» DATA FOR ANALYSIS
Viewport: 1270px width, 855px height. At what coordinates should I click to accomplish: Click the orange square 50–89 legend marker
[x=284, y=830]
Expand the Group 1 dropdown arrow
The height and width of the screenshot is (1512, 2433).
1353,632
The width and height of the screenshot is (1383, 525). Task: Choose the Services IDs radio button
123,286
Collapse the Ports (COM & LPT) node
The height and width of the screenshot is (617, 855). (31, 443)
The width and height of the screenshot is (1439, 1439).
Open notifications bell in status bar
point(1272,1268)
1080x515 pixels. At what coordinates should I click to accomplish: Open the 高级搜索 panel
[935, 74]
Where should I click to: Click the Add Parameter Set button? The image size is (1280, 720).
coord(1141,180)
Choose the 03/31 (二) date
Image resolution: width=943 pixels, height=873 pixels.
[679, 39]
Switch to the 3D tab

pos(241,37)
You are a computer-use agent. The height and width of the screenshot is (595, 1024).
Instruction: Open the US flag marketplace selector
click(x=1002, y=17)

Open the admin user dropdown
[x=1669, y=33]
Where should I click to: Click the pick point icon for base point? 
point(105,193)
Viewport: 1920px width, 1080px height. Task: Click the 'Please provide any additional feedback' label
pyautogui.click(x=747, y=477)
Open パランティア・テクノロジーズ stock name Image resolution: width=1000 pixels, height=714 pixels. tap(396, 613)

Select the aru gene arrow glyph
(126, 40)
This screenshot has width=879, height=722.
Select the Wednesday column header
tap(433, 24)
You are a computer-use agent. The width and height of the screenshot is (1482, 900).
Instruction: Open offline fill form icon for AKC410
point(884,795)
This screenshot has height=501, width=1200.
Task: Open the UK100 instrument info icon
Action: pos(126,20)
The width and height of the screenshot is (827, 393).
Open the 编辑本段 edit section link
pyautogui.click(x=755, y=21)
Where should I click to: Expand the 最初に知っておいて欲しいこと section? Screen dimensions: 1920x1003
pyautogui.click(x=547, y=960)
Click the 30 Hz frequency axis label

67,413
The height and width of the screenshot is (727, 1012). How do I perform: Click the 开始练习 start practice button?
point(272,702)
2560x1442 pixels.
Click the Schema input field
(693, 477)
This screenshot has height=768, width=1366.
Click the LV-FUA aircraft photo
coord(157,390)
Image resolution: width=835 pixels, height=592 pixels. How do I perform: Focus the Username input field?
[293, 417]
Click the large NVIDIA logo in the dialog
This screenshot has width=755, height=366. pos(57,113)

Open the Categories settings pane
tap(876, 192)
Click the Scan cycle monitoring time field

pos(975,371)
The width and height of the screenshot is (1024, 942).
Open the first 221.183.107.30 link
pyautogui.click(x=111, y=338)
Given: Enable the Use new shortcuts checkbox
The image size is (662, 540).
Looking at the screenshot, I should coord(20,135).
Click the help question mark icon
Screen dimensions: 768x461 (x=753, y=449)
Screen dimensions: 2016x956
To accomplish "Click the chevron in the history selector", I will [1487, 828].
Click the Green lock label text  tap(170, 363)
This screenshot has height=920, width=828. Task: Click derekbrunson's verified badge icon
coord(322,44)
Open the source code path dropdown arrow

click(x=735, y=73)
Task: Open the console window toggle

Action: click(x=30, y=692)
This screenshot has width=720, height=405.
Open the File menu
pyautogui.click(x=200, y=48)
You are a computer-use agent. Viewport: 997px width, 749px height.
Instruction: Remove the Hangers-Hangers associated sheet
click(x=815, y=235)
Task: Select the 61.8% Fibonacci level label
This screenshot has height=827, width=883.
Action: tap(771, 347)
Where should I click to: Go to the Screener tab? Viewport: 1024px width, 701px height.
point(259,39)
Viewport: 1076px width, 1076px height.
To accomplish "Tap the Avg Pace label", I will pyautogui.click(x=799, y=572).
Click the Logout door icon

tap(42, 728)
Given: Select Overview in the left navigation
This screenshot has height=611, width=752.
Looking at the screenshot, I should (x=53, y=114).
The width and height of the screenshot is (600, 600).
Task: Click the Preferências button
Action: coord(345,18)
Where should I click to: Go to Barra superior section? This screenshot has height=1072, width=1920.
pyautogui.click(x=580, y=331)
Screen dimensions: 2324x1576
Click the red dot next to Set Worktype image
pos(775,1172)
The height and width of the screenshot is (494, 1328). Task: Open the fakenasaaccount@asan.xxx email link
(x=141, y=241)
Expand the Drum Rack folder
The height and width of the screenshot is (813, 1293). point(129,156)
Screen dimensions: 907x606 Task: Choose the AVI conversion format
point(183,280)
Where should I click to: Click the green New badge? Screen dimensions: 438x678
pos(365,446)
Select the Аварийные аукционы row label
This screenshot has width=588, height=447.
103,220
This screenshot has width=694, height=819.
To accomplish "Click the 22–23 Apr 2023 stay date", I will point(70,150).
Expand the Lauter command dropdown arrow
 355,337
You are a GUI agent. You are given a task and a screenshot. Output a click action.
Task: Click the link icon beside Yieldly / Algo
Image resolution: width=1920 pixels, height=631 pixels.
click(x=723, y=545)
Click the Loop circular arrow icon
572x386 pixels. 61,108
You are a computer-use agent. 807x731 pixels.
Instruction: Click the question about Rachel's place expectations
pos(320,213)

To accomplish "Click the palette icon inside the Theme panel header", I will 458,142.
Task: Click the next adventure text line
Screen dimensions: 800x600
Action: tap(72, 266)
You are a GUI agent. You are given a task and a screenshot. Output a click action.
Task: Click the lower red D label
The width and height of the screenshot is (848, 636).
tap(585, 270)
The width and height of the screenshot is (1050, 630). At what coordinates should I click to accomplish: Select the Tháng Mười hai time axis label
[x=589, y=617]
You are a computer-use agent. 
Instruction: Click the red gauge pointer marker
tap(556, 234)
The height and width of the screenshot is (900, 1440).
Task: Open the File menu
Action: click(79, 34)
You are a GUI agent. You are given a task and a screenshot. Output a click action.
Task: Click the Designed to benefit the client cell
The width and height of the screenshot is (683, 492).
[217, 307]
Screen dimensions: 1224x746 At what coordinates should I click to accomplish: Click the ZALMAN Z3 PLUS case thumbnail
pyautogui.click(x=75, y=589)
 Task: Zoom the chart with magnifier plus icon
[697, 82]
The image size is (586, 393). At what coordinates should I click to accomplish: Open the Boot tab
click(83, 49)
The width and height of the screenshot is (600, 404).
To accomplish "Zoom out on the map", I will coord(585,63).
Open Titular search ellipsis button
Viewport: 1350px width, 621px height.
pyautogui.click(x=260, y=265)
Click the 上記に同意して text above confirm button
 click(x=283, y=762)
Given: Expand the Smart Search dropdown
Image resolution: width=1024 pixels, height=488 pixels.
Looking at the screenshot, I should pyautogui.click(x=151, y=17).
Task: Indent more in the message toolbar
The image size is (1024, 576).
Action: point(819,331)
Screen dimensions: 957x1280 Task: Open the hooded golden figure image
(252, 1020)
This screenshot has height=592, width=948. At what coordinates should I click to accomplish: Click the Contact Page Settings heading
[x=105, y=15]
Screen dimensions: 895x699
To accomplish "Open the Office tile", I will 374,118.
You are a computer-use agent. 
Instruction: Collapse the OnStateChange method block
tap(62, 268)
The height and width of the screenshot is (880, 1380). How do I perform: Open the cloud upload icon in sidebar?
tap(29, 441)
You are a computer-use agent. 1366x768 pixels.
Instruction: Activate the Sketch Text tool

» TASK DETAILS
Could you reproduce all of the material above, exactly as it reads?

» RESPONSE BELOW
Viewport: 1270px width, 855px height. At what coordinates should I click to accomplish: Click the orange square 50–89 legend marker
[x=284, y=830]
Expand the Group 1 dropdown arrow
The height and width of the screenshot is (1512, 2433).
1353,632
The width and height of the screenshot is (1383, 525). Task: Choose the Services IDs radio button
123,286
Collapse the Ports (COM & LPT) node
The height and width of the screenshot is (617, 855). (31, 443)
The width and height of the screenshot is (1439, 1439).
Open notifications bell in status bar
point(1272,1268)
1080x515 pixels. At what coordinates should I click to accomplish: Open the 高级搜索 panel
[935, 74]
Where should I click to: Click the Add Parameter Set button? The image size is (1280, 720).
coord(1141,180)
Choose the 03/31 (二) date
Image resolution: width=943 pixels, height=873 pixels.
[679, 39]
Switch to the 3D tab

pos(241,37)
You are a computer-use agent. The height and width of the screenshot is (595, 1024).
Instruction: Open the US flag marketplace selector
click(x=1002, y=17)

Open the admin user dropdown
[x=1669, y=33]
Where should I click to: Click the pick point icon for base point? 
point(105,193)
Viewport: 1920px width, 1080px height. Task: Click the 'Please provide any additional feedback' label
pyautogui.click(x=747, y=477)
Open パランティア・テクノロジーズ stock name Image resolution: width=1000 pixels, height=714 pixels. tap(396, 613)

Select the aru gene arrow glyph
(126, 40)
This screenshot has width=879, height=722.
Select the Wednesday column header
tap(433, 24)
You are a computer-use agent. The width and height of the screenshot is (1482, 900).
Instruction: Open offline fill form icon for AKC410
point(884,795)
This screenshot has height=501, width=1200.
Task: Open the UK100 instrument info icon
Action: pos(126,20)
The width and height of the screenshot is (827, 393).
Open the 编辑本段 edit section link
pyautogui.click(x=755, y=21)
Where should I click to: Expand the 最初に知っておいて欲しいこと section? Screen dimensions: 1920x1003
pyautogui.click(x=547, y=960)
Click the 30 Hz frequency axis label

67,413
The height and width of the screenshot is (727, 1012). How do I perform: Click the 开始练习 start practice button?
point(272,702)
2560x1442 pixels.
Click the Schema input field
(693, 477)
This screenshot has height=768, width=1366.
Click the LV-FUA aircraft photo
coord(157,390)
Image resolution: width=835 pixels, height=592 pixels. How do I perform: Focus the Username input field?
[293, 417]
Click the large NVIDIA logo in the dialog
This screenshot has width=755, height=366. pos(57,113)

Open the Categories settings pane
tap(876, 192)
Click the Scan cycle monitoring time field

pos(975,371)
The width and height of the screenshot is (1024, 942).
Open the first 221.183.107.30 link
pyautogui.click(x=111, y=338)
Given: Enable the Use new shortcuts checkbox
The image size is (662, 540).
Looking at the screenshot, I should coord(20,135).
Click the help question mark icon
Screen dimensions: 768x461 (x=753, y=449)
Screen dimensions: 2016x956
To accomplish "Click the chevron in the history selector", I will [1487, 828].
Click the Green lock label text  tap(170, 363)
This screenshot has height=920, width=828. Task: Click derekbrunson's verified badge icon
coord(322,44)
Open the source code path dropdown arrow

click(x=735, y=73)
Task: Open the console window toggle

Action: click(x=30, y=692)
This screenshot has width=720, height=405.
Open the File menu
pyautogui.click(x=200, y=48)
You are a computer-use agent. Viewport: 997px width, 749px height.
Instruction: Remove the Hangers-Hangers associated sheet
click(x=815, y=235)
Task: Select the 61.8% Fibonacci level label
This screenshot has height=827, width=883.
Action: tap(771, 347)
Where should I click to: Go to the Screener tab? Viewport: 1024px width, 701px height.
point(259,39)
Viewport: 1076px width, 1076px height.
To accomplish "Tap the Avg Pace label", I will pyautogui.click(x=799, y=572).
Click the Logout door icon

tap(42, 728)
Given: Select Overview in the left navigation
This screenshot has height=611, width=752.
Looking at the screenshot, I should (x=53, y=114).
The width and height of the screenshot is (600, 600).
Task: Click the Preferências button
Action: coord(345,18)
Where should I click to: Go to Barra superior section? This screenshot has height=1072, width=1920.
pyautogui.click(x=580, y=331)
Screen dimensions: 2324x1576
Click the red dot next to Set Worktype image
pos(775,1172)
The height and width of the screenshot is (494, 1328). Task: Open the fakenasaaccount@asan.xxx email link
(x=141, y=241)
Expand the Drum Rack folder
The height and width of the screenshot is (813, 1293). point(129,156)
Screen dimensions: 907x606 Task: Choose the AVI conversion format
point(183,280)
Where should I click to: Click the green New badge? Screen dimensions: 438x678
pos(365,446)
Select the Аварийные аукционы row label
This screenshot has width=588, height=447.
103,220
This screenshot has width=694, height=819.
To accomplish "Click the 22–23 Apr 2023 stay date", I will point(70,150).
Expand the Lauter command dropdown arrow
 355,337
You are a GUI agent. You are given a task and a screenshot. Output a click action.
Task: Click the link icon beside Yieldly / Algo
Image resolution: width=1920 pixels, height=631 pixels.
click(x=723, y=545)
Click the Loop circular arrow icon
572x386 pixels. 61,108
You are a computer-use agent. 807x731 pixels.
Instruction: Click the question about Rachel's place expectations
pos(320,213)

To accomplish "Click the palette icon inside the Theme panel header", I will 458,142.
Task: Click the next adventure text line
Screen dimensions: 800x600
Action: tap(72, 266)
You are a GUI agent. You are given a task and a screenshot. Output a click action.
Task: Click the lower red D label
The width and height of the screenshot is (848, 636).
tap(585, 270)
The width and height of the screenshot is (1050, 630). At what coordinates should I click to accomplish: Select the Tháng Mười hai time axis label
[x=589, y=617]
You are a computer-use agent. 
Instruction: Click the red gauge pointer marker
tap(556, 234)
The height and width of the screenshot is (900, 1440).
Task: Open the File menu
Action: click(79, 34)
You are a GUI agent. You are given a task and a screenshot. Output a click action.
Task: Click the Designed to benefit the client cell
The width and height of the screenshot is (683, 492).
[217, 307]
Screen dimensions: 1224x746 At what coordinates should I click to accomplish: Click the ZALMAN Z3 PLUS case thumbnail
pyautogui.click(x=75, y=589)
 Task: Zoom the chart with magnifier plus icon
[697, 82]
The image size is (586, 393). At what coordinates should I click to accomplish: Open the Boot tab
click(83, 49)
The width and height of the screenshot is (600, 404).
To accomplish "Zoom out on the map", I will coord(585,63).
Open Titular search ellipsis button
Viewport: 1350px width, 621px height.
pyautogui.click(x=260, y=265)
Click the 上記に同意して text above confirm button
 click(x=283, y=762)
Given: Expand the Smart Search dropdown
Image resolution: width=1024 pixels, height=488 pixels.
Looking at the screenshot, I should pyautogui.click(x=151, y=17).
Task: Indent more in the message toolbar
The image size is (1024, 576).
Action: point(819,331)
Screen dimensions: 957x1280 Task: Open the hooded golden figure image
(252, 1020)
This screenshot has height=592, width=948. At what coordinates should I click to accomplish: Click the Contact Page Settings heading
[x=105, y=15]
Screen dimensions: 895x699
To accomplish "Open the Office tile", I will 374,118.
You are a computer-use agent. 
Instruction: Collapse the OnStateChange method block
tap(62, 268)
The height and width of the screenshot is (880, 1380). How do I perform: Open the cloud upload icon in sidebar?
tap(29, 441)
You are a computer-use agent. 1366x768 pixels.
Instruction: Activate the Sketch Text tool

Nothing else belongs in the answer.